Putin a Istanbul? Solo se lo decide lui
Il 15 maggio si avvicina, ma la presenza di Vladimir Putin a Istanbul resta un enigma che solo il Cremlino può sciogliere. E forse neanche. Perché non è Mosca ad avere fretta. Mentre Zelensky scalpita per un incontro diretto, il presidente russo mantiene un eloquente silenzio: se la pace ci sarà, avverrà alle condizioni della Russia, non con l’ennesimo teatrino occidentale di ultimatum e sanzioni.
Da Mosca arriva la conferma che la Russia sarà rappresentata ai negoziati, ma con la delegazione guidata dal ministro degli Esteri Lavrov e dal consigliere Ushakov. Putin non salirà sull’aereo per Istanbul. E il messaggio è chiaro: Mosca non intende prestarsi a operazioni mediatiche. L’assenza del leader russo è un segnale: la guerra non si ferma con le chiacchiere, tanto meno con pressioni unilaterali.
Trump unica variabile che Mosca rispetta
C’è solo una variabile in grado di cambiare lo scenario: Donald J. Trump. Il presidente americano, nel pieno del suo tour in Medio Oriente, non ha escluso un blitz a Istanbul. E a quel punto, le cose cambierebbero. “Se Trump è pronto a garantire per Zelensky, allora Putin potrebbe anche presentarsi”, ha detto l’analista russo Sergei Markov.
Non è un mistero che a Mosca vedano in Trump l’unico interlocutore serio in Occidente, capace di negoziare da pari a pari, senza isterismi ideologici e senza finzioni morali. Una sua eventuale presenza in Turchia rappresenterebbe un salto di qualità nei negoziati. Non per l’Ucraina, che da sola ha ormai perso ogni credibilità, ma per ricomporre il quadro internazionale a partire dai veri attori: Stati Uniti e Russia.
Zelensky si aggrappa alla propaganda
Nel frattempo, Volodymyr Zelensky si mostra disponibile a “sedersi al tavolo”, ma condiziona il dialogo alla presenza di Putin. Una mossa che rivela debolezza: se hai bisogno dell’avversario per sentirti legittimato, hai già perso. E infatti il leader ucraino ha lanciato l’ennesima provocazione: “Se Putin non viene, è perché non vuole la pace”.
In realtà, è proprio Zelensky a non volerla, continuando a pretendere una resa russa mascherata da trattativa. E a forza di insistere con questo copione, rischia di ritrovarsi solo, abbandonato anche dagli alleati europei ormai stanchi di sostenere una guerra che non porta da nessuna parte.

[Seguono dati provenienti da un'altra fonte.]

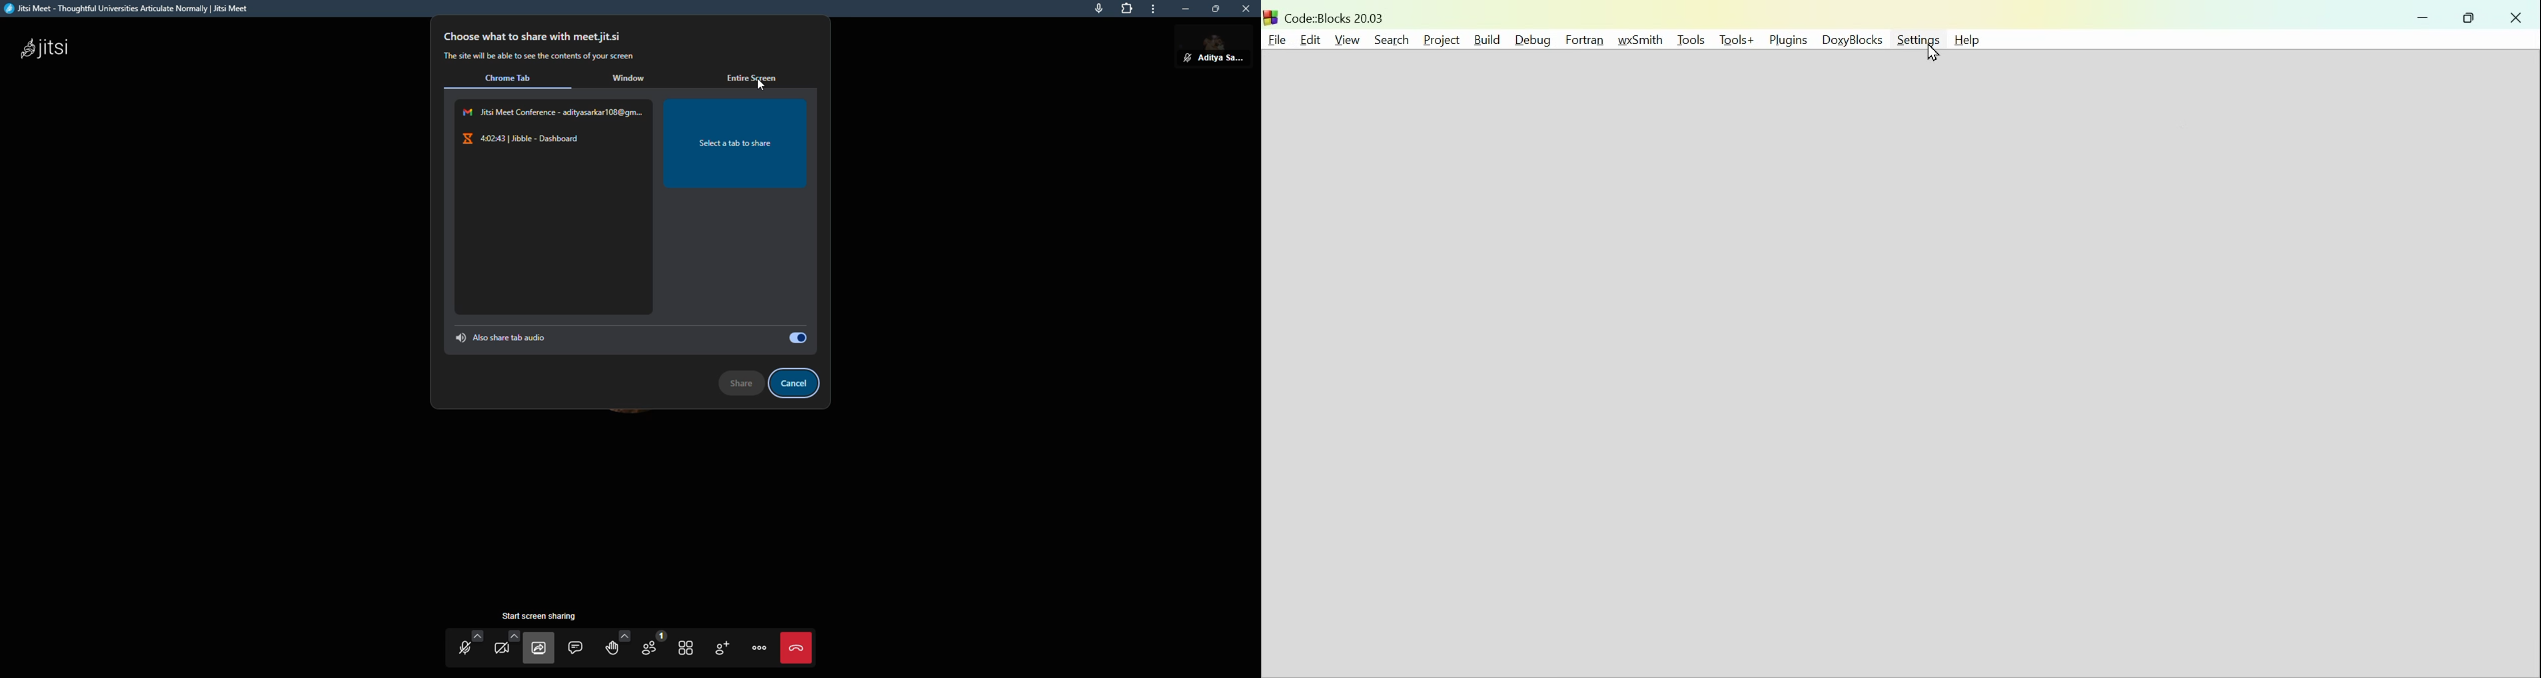 Image resolution: width=2548 pixels, height=700 pixels. What do you see at coordinates (652, 647) in the screenshot?
I see `participants` at bounding box center [652, 647].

L’attacco frontale di Putin all’Occidente
Mentre l’Europa pensa a nuove sanzioni – che colpiscono più i propri cittadini che la Russia – Putin è tornato a parlare da Mosca, senza peli sulla lingua: “Sono idioti. Si danneggiano da soli”. Una dichiarazione che riflette non solo la frustrazione per la miopia occidentale, ma anche una crescente consapevolezza: il fronte antirusso si sta logorando sotto il peso delle proprie contraddizioni.
Putin ha ricordato come molte aziende straniere stiano cercando di rientrare nel mercato russo. Ma la Russia non dimentica: “Chi ha finanziato le forze armate ucraine non potrà rientrare semplicemente con delle scuse”. Non basta pentirsi. Mosca agirà secondo i propri interessi strategici, non sotto ricatto morale.
La pace passa da Mosca
I colloqui di Istanbul, se mai avranno luogo, saranno solo l’inizio di un processo lungo. Ma una cosa è certa: non sarà Zelensky a dettarne i tempi. E nemmeno Bruxelles. La vera decisione è nelle mani di Vladimir Putin. E, forse, nella mediazione di Donald Trump. Due uomini che conoscono il significato della parola “potere” e non hanno paura di usarla.